Daisuke olhou pra ela como se a moça tivesse crescido uma cabeça a mais. Demorou um segundo até recuperar a voz e dizer, um pouco mais áspero do que planejava:

— Eu não vou beber sangue.

Hana abaixou os olhos, pela primeira vez apreensiva na presença de Daisuke. E ainda assim ela não exalava aquele cheiro pungente de medo que os instintos vampiros o ensinaram a identificar. Isso fez com que Daisuke se acalmasse. Tentou pensar em alguma coisa gentil para dizer, mas Hana falou primeiro.

— Nesse caso… será que eu não posso ao menos… trazer outra coisa? Um copo d’água, talvez?

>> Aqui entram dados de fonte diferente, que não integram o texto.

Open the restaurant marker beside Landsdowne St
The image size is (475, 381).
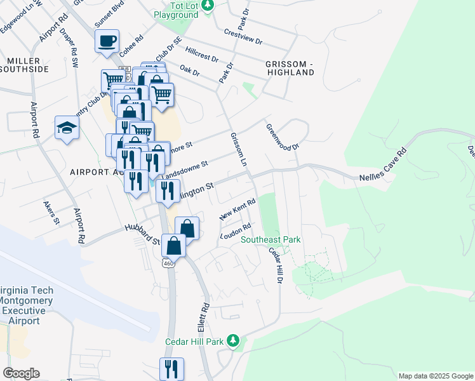point(153,163)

A surpresa foi tamanha que Daisuke gaguejou por vários segundos antes de responder.

— Eu posso beber água?

— Bom… acho que sim. Só que não vai realmente ajudar. Seria mais para você se distrair um pouco?

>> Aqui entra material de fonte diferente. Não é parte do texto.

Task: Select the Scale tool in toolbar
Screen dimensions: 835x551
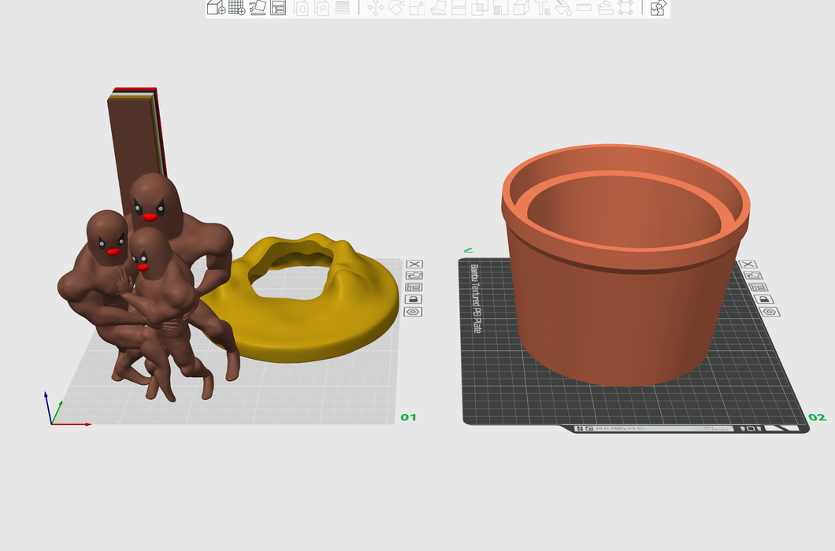Action: 418,8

Daisuke não sabia muito sobre vampiros. Quer dizer… conhecia seus hábitos e territórios o suficiente para caçá-los… mas não sabia muito sobre ser um vampiro. Havia notado algumas coisas durante seus… parou. Havia perdido a noção dos dias. Duas semanas com certeza haviam se passado, mas será que já se passara um mês? O choque ajudou a clarear os pensamentos de Daisuke. Sabia que mais cedo ou mais tarde um vampiro iria morrer de sede, mas não tinha a menor ideia de quanto tempo levaria até que isso acontecesse com ele. Reconhecia que havia o risco da fome extrema torná-lo irracional, ele acabar se alimentando de alguém à força, e o ciclo se reiniciar. Mas não havia comido ou bebido nada desde que fora transformado, e ainda não havia perdido o controle. Talvez… apenas talvez… conseguisse se manter são.

Independente do que acontecesse, tinha certeza que se sairia melhor se conseguisse manter a mente ocupada. E por que não se ocupar descobrindo um pouco mais sobre a própria condição de vampiro?

— Quer saber? A gente podia descobrir juntos.